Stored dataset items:
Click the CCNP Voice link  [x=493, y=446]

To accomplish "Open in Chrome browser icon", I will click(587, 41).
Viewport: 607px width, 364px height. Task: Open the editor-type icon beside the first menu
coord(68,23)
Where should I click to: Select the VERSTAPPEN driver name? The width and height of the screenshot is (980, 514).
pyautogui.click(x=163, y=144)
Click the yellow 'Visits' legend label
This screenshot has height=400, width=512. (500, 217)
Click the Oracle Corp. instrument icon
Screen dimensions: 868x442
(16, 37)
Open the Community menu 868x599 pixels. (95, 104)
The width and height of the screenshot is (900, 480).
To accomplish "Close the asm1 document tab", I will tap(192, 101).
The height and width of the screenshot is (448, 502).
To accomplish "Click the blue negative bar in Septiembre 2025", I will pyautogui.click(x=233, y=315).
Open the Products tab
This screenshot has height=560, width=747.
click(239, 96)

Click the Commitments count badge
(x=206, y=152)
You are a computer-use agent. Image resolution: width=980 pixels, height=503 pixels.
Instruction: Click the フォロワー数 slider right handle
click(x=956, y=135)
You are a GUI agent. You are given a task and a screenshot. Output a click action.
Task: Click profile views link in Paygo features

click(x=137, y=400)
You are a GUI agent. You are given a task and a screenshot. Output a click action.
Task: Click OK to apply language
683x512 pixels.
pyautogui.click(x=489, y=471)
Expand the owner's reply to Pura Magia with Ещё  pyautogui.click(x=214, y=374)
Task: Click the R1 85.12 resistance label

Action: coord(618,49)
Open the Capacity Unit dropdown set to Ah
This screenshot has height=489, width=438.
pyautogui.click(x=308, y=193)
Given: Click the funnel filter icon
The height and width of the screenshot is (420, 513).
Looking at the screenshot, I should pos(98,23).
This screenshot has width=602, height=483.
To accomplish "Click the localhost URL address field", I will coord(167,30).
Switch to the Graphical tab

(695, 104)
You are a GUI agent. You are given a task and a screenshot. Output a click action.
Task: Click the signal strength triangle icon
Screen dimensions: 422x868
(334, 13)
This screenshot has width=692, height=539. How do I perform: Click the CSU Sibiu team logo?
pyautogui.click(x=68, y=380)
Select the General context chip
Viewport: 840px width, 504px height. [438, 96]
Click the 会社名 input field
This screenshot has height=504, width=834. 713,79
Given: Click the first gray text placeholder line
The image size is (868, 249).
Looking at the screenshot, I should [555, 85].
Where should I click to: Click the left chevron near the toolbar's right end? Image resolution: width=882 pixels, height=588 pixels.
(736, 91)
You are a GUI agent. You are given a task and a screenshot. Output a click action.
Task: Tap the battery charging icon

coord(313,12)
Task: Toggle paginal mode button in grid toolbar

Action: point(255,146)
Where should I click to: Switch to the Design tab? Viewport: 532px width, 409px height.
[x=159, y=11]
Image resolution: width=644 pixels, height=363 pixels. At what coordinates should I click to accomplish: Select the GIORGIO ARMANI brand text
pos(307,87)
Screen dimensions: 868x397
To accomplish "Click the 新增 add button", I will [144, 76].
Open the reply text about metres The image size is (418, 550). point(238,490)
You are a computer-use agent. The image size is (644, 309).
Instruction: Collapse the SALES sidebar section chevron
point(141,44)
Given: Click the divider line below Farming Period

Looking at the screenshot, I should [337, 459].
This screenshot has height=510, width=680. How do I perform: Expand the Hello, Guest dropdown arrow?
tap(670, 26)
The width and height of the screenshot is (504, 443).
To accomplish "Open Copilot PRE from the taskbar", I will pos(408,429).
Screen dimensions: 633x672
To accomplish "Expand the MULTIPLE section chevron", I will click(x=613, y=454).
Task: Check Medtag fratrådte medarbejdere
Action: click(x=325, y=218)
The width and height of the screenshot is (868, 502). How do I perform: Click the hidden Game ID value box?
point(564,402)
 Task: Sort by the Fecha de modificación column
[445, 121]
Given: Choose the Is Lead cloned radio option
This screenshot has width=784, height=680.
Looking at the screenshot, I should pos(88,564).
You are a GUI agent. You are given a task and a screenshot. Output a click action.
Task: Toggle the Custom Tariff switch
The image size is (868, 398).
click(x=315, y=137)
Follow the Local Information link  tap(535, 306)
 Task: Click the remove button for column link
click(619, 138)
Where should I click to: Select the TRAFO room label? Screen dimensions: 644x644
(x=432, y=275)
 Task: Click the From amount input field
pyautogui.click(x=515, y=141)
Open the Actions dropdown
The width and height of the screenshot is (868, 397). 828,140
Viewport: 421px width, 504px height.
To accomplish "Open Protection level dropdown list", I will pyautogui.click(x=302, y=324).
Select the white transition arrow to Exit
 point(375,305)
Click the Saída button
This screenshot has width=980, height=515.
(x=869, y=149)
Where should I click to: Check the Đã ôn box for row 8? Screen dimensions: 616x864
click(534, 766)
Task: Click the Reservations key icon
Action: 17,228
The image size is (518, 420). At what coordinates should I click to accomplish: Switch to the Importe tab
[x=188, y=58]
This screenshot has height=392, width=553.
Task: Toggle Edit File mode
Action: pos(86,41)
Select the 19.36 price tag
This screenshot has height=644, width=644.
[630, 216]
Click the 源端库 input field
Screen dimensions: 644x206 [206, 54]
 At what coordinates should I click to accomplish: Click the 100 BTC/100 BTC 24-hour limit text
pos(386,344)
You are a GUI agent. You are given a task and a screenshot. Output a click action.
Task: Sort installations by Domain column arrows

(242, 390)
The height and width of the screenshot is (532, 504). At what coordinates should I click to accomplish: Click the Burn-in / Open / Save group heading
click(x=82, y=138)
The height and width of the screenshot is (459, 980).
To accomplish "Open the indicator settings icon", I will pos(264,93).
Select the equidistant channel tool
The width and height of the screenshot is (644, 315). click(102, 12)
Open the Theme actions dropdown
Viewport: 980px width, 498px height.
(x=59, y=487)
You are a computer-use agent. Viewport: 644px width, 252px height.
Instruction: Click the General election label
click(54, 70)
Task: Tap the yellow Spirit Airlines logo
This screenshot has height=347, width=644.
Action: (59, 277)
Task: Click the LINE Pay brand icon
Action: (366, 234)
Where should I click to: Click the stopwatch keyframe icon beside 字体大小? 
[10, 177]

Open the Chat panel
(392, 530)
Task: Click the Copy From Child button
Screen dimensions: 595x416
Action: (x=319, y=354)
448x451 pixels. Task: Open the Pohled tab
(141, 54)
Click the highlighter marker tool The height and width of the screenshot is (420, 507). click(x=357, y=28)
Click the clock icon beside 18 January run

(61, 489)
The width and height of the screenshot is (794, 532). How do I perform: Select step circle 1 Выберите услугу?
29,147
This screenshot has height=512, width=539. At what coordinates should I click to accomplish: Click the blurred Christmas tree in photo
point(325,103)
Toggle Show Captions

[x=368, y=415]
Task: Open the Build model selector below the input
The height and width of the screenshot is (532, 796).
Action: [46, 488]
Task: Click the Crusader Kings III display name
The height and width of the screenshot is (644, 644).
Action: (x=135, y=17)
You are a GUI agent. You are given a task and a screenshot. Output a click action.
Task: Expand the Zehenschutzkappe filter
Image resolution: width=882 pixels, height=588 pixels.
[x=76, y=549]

**Task to carry out:** The data above should be returned exactly as written.

**Written answer:**
Click the CCNP Voice link  [x=493, y=446]

To accomplish "Open in Chrome browser icon", I will click(587, 41).
Viewport: 607px width, 364px height. Task: Open the editor-type icon beside the first menu
coord(68,23)
Where should I click to: Select the VERSTAPPEN driver name? The width and height of the screenshot is (980, 514).
pyautogui.click(x=163, y=144)
Click the yellow 'Visits' legend label
This screenshot has height=400, width=512. (500, 217)
Click the Oracle Corp. instrument icon
Screen dimensions: 868x442
(16, 37)
Open the Community menu 868x599 pixels. (95, 104)
The width and height of the screenshot is (900, 480).
To accomplish "Close the asm1 document tab", I will tap(192, 101).
The height and width of the screenshot is (448, 502).
To accomplish "Click the blue negative bar in Septiembre 2025", I will pyautogui.click(x=233, y=315).
Open the Products tab
This screenshot has height=560, width=747.
click(239, 96)

Click the Commitments count badge
(x=206, y=152)
You are a computer-use agent. Image resolution: width=980 pixels, height=503 pixels.
Instruction: Click the フォロワー数 slider right handle
click(x=956, y=135)
You are a GUI agent. You are given a task and a screenshot. Output a click action.
Task: Click profile views link in Paygo features

click(x=137, y=400)
You are a GUI agent. You are given a task and a screenshot. Output a click action.
Task: Click OK to apply language
683x512 pixels.
pyautogui.click(x=489, y=471)
Expand the owner's reply to Pura Magia with Ещё  pyautogui.click(x=214, y=374)
Task: Click the R1 85.12 resistance label

Action: coord(618,49)
Open the Capacity Unit dropdown set to Ah
This screenshot has height=489, width=438.
pyautogui.click(x=308, y=193)
Given: Click the funnel filter icon
The height and width of the screenshot is (420, 513).
Looking at the screenshot, I should pos(98,23).
This screenshot has width=602, height=483.
To accomplish "Click the localhost URL address field", I will coord(167,30).
Switch to the Graphical tab

(695, 104)
You are a GUI agent. You are given a task and a screenshot. Output a click action.
Task: Click the signal strength triangle icon
Screen dimensions: 422x868
(334, 13)
This screenshot has width=692, height=539. How do I perform: Click the CSU Sibiu team logo?
pyautogui.click(x=68, y=380)
Select the General context chip
Viewport: 840px width, 504px height. [438, 96]
Click the 会社名 input field
This screenshot has height=504, width=834. 713,79
Given: Click the first gray text placeholder line
The image size is (868, 249).
Looking at the screenshot, I should [555, 85].
Where should I click to: Click the left chevron near the toolbar's right end? Image resolution: width=882 pixels, height=588 pixels.
(736, 91)
You are a GUI agent. You are given a task and a screenshot. Output a click action.
Task: Tap the battery charging icon

coord(313,12)
Task: Toggle paginal mode button in grid toolbar

Action: point(255,146)
Where should I click to: Switch to the Design tab? Viewport: 532px width, 409px height.
[x=159, y=11]
Image resolution: width=644 pixels, height=363 pixels. At what coordinates should I click to accomplish: Select the GIORGIO ARMANI brand text
pos(307,87)
Screen dimensions: 868x397
To accomplish "Click the 新增 add button", I will [144, 76].
Open the reply text about metres The image size is (418, 550). point(238,490)
You are a computer-use agent. The image size is (644, 309).
Instruction: Collapse the SALES sidebar section chevron
point(141,44)
Given: Click the divider line below Farming Period

Looking at the screenshot, I should [337, 459].
This screenshot has height=510, width=680. How do I perform: Expand the Hello, Guest dropdown arrow?
tap(670, 26)
The width and height of the screenshot is (504, 443).
To accomplish "Open Copilot PRE from the taskbar", I will pos(408,429).
Screen dimensions: 633x672
To accomplish "Expand the MULTIPLE section chevron", I will click(x=613, y=454).
Task: Check Medtag fratrådte medarbejdere
Action: click(x=325, y=218)
The width and height of the screenshot is (868, 502). How do I perform: Click the hidden Game ID value box?
point(564,402)
 Task: Sort by the Fecha de modificación column
[445, 121]
Given: Choose the Is Lead cloned radio option
This screenshot has width=784, height=680.
Looking at the screenshot, I should pos(88,564).
You are a GUI agent. You are given a task and a screenshot. Output a click action.
Task: Toggle the Custom Tariff switch
The image size is (868, 398).
click(x=315, y=137)
Follow the Local Information link  tap(535, 306)
 Task: Click the remove button for column link
click(619, 138)
Where should I click to: Select the TRAFO room label? Screen dimensions: 644x644
(x=432, y=275)
 Task: Click the From amount input field
pyautogui.click(x=515, y=141)
Open the Actions dropdown
The width and height of the screenshot is (868, 397). 828,140
Viewport: 421px width, 504px height.
To accomplish "Open Protection level dropdown list", I will pyautogui.click(x=302, y=324).
Select the white transition arrow to Exit
 point(375,305)
Click the Saída button
This screenshot has width=980, height=515.
(x=869, y=149)
Where should I click to: Check the Đã ôn box for row 8? Screen dimensions: 616x864
click(534, 766)
Task: Click the Reservations key icon
Action: 17,228
The image size is (518, 420). At what coordinates should I click to accomplish: Switch to the Importe tab
[x=188, y=58]
This screenshot has height=392, width=553.
Task: Toggle Edit File mode
Action: pos(86,41)
Select the 19.36 price tag
This screenshot has height=644, width=644.
[630, 216]
Click the 源端库 input field
Screen dimensions: 644x206 [206, 54]
 At what coordinates should I click to accomplish: Click the 100 BTC/100 BTC 24-hour limit text
pos(386,344)
You are a GUI agent. You are given a task and a screenshot. Output a click action.
Task: Sort installations by Domain column arrows

(242, 390)
The height and width of the screenshot is (532, 504). At what coordinates should I click to accomplish: Click the Burn-in / Open / Save group heading
click(x=82, y=138)
The height and width of the screenshot is (459, 980).
To accomplish "Open the indicator settings icon", I will pos(264,93).
Select the equidistant channel tool
The width and height of the screenshot is (644, 315). click(102, 12)
Open the Theme actions dropdown
Viewport: 980px width, 498px height.
(x=59, y=487)
You are a computer-use agent. Viewport: 644px width, 252px height.
Instruction: Click the General election label
click(54, 70)
Task: Tap the yellow Spirit Airlines logo
This screenshot has height=347, width=644.
Action: (59, 277)
Task: Click the LINE Pay brand icon
Action: (366, 234)
Where should I click to: Click the stopwatch keyframe icon beside 字体大小? 
[10, 177]

Open the Chat panel
(392, 530)
Task: Click the Copy From Child button
Screen dimensions: 595x416
Action: (x=319, y=354)
448x451 pixels. Task: Open the Pohled tab
(141, 54)
Click the highlighter marker tool The height and width of the screenshot is (420, 507). click(x=357, y=28)
Click the clock icon beside 18 January run

(61, 489)
The width and height of the screenshot is (794, 532). How do I perform: Select step circle 1 Выберите услугу?
29,147
This screenshot has height=512, width=539. At what coordinates should I click to accomplish: Click the blurred Christmas tree in photo
point(325,103)
Toggle Show Captions

[x=368, y=415]
Task: Open the Build model selector below the input
The height and width of the screenshot is (532, 796).
Action: [46, 488]
Task: Click the Crusader Kings III display name
The height and width of the screenshot is (644, 644).
Action: (x=135, y=17)
You are a GUI agent. You are given a task and a screenshot. Output a click action.
Task: Expand the Zehenschutzkappe filter
Image resolution: width=882 pixels, height=588 pixels.
[x=76, y=549]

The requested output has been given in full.